Show every line of the data below that includes the word "computer".

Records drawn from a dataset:
○ ○ ○ ○ ○ ○ ○
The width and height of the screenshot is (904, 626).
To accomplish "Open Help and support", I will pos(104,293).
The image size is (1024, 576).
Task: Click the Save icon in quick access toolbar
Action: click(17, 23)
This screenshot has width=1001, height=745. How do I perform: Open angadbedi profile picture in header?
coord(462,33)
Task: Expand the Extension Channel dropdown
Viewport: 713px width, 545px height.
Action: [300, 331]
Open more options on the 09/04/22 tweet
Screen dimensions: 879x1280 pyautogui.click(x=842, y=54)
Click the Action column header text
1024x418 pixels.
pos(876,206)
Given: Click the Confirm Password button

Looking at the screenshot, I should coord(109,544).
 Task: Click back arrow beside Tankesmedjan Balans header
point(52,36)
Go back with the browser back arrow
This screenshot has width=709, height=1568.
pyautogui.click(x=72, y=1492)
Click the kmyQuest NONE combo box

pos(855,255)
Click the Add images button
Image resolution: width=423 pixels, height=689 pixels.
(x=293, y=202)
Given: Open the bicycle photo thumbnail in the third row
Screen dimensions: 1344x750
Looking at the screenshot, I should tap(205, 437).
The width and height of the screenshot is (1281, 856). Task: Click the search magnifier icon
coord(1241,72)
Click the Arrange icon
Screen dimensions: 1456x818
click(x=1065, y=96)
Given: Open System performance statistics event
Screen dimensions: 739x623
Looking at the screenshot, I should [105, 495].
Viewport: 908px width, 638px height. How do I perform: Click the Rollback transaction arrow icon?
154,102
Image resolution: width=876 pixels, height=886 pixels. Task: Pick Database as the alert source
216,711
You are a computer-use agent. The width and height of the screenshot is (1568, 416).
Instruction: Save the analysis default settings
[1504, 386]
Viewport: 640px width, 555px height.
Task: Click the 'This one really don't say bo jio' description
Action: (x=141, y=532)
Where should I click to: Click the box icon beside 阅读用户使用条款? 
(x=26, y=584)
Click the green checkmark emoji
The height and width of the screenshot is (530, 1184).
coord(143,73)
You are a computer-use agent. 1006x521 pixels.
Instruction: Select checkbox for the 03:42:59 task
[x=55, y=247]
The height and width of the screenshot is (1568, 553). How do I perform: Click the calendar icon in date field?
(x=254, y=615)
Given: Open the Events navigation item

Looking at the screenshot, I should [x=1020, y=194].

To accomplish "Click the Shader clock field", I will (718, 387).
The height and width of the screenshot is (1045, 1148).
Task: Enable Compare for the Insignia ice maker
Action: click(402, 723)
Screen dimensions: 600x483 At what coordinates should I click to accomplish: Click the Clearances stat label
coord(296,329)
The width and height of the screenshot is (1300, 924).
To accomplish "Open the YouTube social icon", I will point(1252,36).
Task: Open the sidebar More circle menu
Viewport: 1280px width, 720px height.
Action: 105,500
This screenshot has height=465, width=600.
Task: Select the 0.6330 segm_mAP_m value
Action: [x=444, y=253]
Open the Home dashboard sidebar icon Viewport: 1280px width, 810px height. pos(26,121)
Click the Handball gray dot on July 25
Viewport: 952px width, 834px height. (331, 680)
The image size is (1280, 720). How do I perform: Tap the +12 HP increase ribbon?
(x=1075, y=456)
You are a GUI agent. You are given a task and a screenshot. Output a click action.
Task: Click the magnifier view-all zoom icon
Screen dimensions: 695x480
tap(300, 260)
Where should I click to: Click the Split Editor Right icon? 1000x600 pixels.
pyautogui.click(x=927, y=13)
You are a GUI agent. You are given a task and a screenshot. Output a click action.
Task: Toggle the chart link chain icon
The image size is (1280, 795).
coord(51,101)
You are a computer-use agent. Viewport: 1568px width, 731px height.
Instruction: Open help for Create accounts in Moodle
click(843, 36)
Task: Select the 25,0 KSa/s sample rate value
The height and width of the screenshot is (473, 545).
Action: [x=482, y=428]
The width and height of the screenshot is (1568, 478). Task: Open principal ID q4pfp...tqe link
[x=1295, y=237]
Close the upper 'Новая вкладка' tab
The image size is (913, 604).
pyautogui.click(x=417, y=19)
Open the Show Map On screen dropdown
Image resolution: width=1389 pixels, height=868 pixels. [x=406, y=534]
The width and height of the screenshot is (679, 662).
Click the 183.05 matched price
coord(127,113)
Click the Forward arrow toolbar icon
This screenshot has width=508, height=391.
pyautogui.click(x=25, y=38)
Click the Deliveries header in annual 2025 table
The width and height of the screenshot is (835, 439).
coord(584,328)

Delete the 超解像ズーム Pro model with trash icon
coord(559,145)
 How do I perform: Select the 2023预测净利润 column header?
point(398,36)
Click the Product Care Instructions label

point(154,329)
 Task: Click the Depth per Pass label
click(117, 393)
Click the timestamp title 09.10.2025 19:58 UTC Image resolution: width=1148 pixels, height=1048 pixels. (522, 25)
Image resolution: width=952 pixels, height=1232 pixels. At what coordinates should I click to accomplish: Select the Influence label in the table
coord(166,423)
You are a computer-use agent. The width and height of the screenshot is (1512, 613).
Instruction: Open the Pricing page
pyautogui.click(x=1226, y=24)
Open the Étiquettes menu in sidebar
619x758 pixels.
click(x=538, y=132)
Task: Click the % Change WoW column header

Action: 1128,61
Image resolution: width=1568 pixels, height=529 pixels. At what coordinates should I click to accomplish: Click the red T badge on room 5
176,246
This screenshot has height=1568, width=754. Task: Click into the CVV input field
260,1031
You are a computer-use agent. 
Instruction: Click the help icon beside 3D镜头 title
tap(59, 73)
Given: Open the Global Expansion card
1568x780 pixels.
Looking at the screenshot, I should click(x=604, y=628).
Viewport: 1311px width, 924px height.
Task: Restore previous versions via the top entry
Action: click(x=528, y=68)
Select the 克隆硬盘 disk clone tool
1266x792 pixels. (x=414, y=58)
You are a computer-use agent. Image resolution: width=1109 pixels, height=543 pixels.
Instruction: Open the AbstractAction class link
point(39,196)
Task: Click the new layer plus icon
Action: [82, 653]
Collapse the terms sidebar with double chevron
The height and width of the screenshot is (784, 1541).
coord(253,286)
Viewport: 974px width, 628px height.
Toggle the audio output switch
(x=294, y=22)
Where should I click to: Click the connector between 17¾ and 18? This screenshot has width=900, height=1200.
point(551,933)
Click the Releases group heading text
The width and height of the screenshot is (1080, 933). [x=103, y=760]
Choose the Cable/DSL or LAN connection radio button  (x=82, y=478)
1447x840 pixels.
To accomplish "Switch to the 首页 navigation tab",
○ ○ ○ ○ ○ ○ ○
**Response below:**
You are a computer-use agent. The width and height of the screenshot is (1568, 416).
You are a computer-use agent. 1006x521 pixels.
You are a computer-use agent. Viewport: 1568px width, 731px height.
You are a computer-use agent. The width and height of the screenshot is (1512, 613).
You are a computer-use agent. 
You are a computer-use agent. Image resolution: width=1109 pixels, height=543 pixels.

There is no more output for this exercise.